Em março de 2023, Begoña Gómez, a mulher do primeiro-ministro espanhol, Pedro Sánchez, apresentou uma queixa por difamação contra a comentadora de rádio Pilar Baselga, depois de esta ter afirmado num programa televisivo que Begoña seria afinal “Begoño”, um transexual, e que estaria envolvida numa rede de tráfico de droga.

Acontece que, já em 2021, pouco antes das eleições presidenciais francesas, surgiram rumores de que a mulher do presidente francês, Emanuelle Macron, seria transgénero. Após uma investigação aprofundada, os meios de comunicação social atribuíram a origem da história a um artigo publicado num jornal de extrema-direita, apropriadamente intitulado Faits et Documents, que chegou a ter no seu site cinco dossiers dedicados a uma coisa a que chamou “Mistério Brigitte Macron”.

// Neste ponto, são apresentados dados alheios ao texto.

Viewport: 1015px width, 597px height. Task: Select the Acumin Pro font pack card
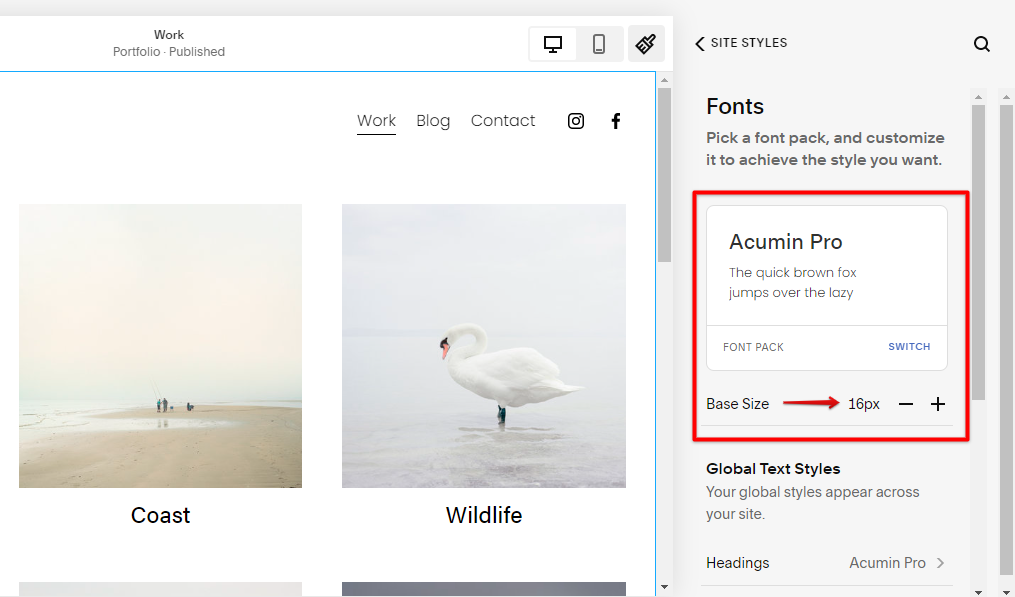[x=826, y=266]
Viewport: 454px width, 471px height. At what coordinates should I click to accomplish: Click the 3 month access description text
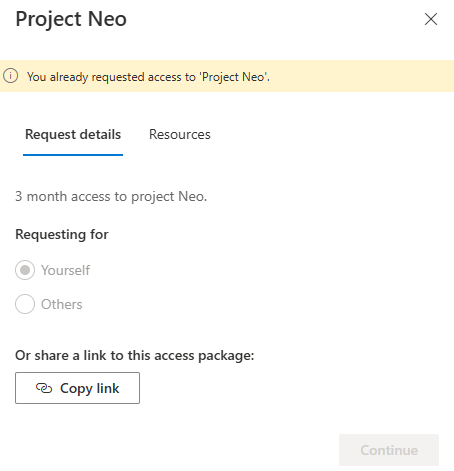click(x=111, y=196)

A notícia terá sido escrita pela jornalista freelancer Natacha Rey, que usou a sua página de Facebook para promover a teoria de que a mulher de Macron tinha nascido homem. A informação foi posteriormente partilhada por outro utilizador, que chegou um nadinha mais longe, quando apelidou a primeira-dama francesa de "transgénero satanista pedocriminosa", termo deveras caro ao movimento norte-americano QAnon, para quem o mundo é governado por uma elite pedófila, entre outras coisas engraçadas.

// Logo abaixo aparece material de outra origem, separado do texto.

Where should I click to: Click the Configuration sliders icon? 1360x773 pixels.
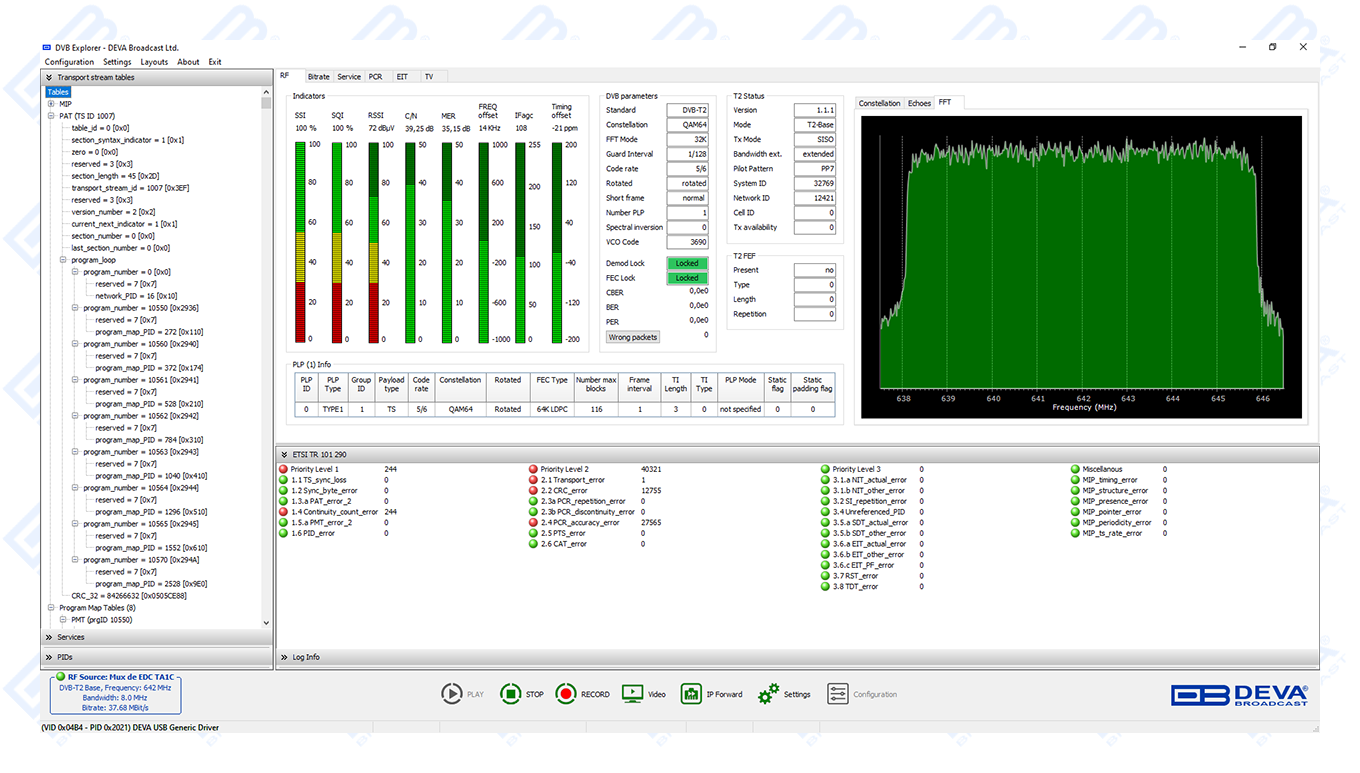pos(838,694)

Como é óbvio, o “banquete” não tardou a ser servido à extrema-direita norte-americana em plena campanha presidencial. O “caso” começou por circular em sites anónimos como o 4Chan e tornou-se viral quando o ex-apresentador da Fox News, Tucker Carlson, e a comentadora política Candace Owens resolveram entrar na arena. Carlson, que até há pouco tempo apresentava um programa com o seu nome na Fox News, é uma das figuras televisivas mais acarinhadas pelo eleitorado conservador extremista dos Estados Unidos; já Owens, declarada apoiante de Donald Trump, é conhecida por promover desinformação e teorias da conspiração em torno de uma lista interminável de temas – da vacinação à imigração –​ e pela forma como acusa os negros de representarem o pior da América. Sendo que Candace Owens, ela própria, é negra.

Foi num vídeo no YouTube, entretanto eliminado, que Owens acusou a senhora Macron de ser transexual, assegurando ter esta nascido com sexo masculino e ter sido batizada como Jean-Michel Trogneux (nome do irmão de Brigitte). A sua “fonte de informação” foi, claro, o Faits et Documents, mas consta que a comentadora também recolheu informação no canal do Youtube de uma médium, condenada por difamação neste mesmo caso.

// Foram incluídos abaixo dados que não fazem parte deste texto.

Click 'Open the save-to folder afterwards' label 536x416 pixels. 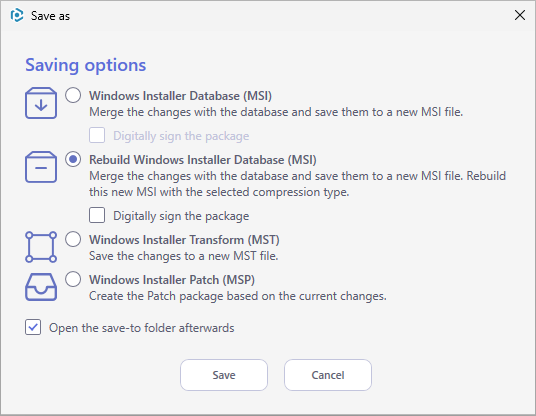(142, 328)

Mas o hábito de acusar figuras políticas de se travestirem já vinha de mais atrás. Michelle Obama, antiga primeira-dama dos Estados Unidos, foi “denunciada” pelo radialista e teórico da conspiração Alex Jones, que, num vídeo de 12 minutos, mostrou fotografias que, segundo ele, provavam que Michele possuía... um pénis.

Como Post Scriptum diga-se que Jones foi banido do Twitter (atual X) em setembro de 2018 por promover notícias falsas sobre os ataques terroristas ao World Trade Center, sendo ainda obrigado a pagar uma indemnização de quase 50 milhões de dólares à família de uma das vítimas do tiroteio ocorrido em 2012 na escola de Sandy Hook, no Texas, que fez 27 mortos, um dos quais o atirador. Na visão clarividente de Jones, obviamente transformada em notícia viral, o alegado massacre não passou de uma encenação do governo para justificar uma legislação mais rigorosa no controlo de armas.

Se em vez de publicar fake-news esta gente se dedicasse à comédia, matava-nos de alegria. Assim, corremos o risco de viver num planeta de loucos (e atenção, nada garante que o dito seja redondo).